[Records from a data collection]
··········

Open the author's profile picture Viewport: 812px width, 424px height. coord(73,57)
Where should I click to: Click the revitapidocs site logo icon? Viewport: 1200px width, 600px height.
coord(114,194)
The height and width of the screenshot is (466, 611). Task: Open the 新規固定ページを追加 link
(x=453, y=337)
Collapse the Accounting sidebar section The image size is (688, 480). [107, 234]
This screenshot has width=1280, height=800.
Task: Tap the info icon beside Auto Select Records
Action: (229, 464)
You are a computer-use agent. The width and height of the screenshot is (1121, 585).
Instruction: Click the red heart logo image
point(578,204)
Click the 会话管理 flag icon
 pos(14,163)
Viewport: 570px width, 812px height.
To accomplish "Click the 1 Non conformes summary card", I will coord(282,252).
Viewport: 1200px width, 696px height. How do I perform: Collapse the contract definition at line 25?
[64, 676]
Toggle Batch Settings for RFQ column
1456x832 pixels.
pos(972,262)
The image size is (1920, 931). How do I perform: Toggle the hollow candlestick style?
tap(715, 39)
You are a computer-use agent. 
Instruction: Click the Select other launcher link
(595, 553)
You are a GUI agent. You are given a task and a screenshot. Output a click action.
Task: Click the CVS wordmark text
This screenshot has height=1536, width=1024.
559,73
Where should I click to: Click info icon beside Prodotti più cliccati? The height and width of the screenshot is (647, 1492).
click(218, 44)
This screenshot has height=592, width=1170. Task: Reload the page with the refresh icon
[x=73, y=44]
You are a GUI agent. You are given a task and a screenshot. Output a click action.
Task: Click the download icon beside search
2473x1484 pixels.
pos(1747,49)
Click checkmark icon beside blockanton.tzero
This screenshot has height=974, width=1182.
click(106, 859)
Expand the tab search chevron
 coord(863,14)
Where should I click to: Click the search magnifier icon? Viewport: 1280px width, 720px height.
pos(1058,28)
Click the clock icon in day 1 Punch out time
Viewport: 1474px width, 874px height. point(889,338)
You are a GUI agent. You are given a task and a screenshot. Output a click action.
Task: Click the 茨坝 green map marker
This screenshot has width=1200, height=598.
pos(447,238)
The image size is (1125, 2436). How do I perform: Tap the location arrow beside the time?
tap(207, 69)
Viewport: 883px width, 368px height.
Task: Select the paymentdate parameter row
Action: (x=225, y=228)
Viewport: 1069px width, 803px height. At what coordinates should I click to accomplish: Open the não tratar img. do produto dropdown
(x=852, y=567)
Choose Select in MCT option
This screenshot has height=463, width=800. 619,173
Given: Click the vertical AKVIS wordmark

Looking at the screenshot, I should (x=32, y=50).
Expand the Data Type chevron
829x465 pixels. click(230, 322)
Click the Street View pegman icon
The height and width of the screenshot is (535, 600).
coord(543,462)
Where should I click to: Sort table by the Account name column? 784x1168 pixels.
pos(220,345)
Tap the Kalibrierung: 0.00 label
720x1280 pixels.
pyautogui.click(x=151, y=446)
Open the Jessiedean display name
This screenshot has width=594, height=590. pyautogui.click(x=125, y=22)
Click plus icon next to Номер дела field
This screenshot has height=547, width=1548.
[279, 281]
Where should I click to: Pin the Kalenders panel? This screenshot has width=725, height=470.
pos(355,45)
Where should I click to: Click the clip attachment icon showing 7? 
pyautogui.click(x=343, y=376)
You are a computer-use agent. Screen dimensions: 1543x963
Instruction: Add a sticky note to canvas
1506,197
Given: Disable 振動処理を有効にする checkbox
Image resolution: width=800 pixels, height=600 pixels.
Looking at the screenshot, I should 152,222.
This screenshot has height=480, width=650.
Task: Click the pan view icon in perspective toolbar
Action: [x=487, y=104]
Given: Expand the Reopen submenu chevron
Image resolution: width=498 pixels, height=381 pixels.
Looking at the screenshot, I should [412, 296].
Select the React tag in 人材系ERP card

··········

(WHAT THE TASK REQUIRES) Copy each line from the records above that includes the string "card".

(EXERCISE RESULT)
To accomplish "Click the 1 Non conformes summary card", I will coord(282,252).
Select the React tag in 人材系ERP card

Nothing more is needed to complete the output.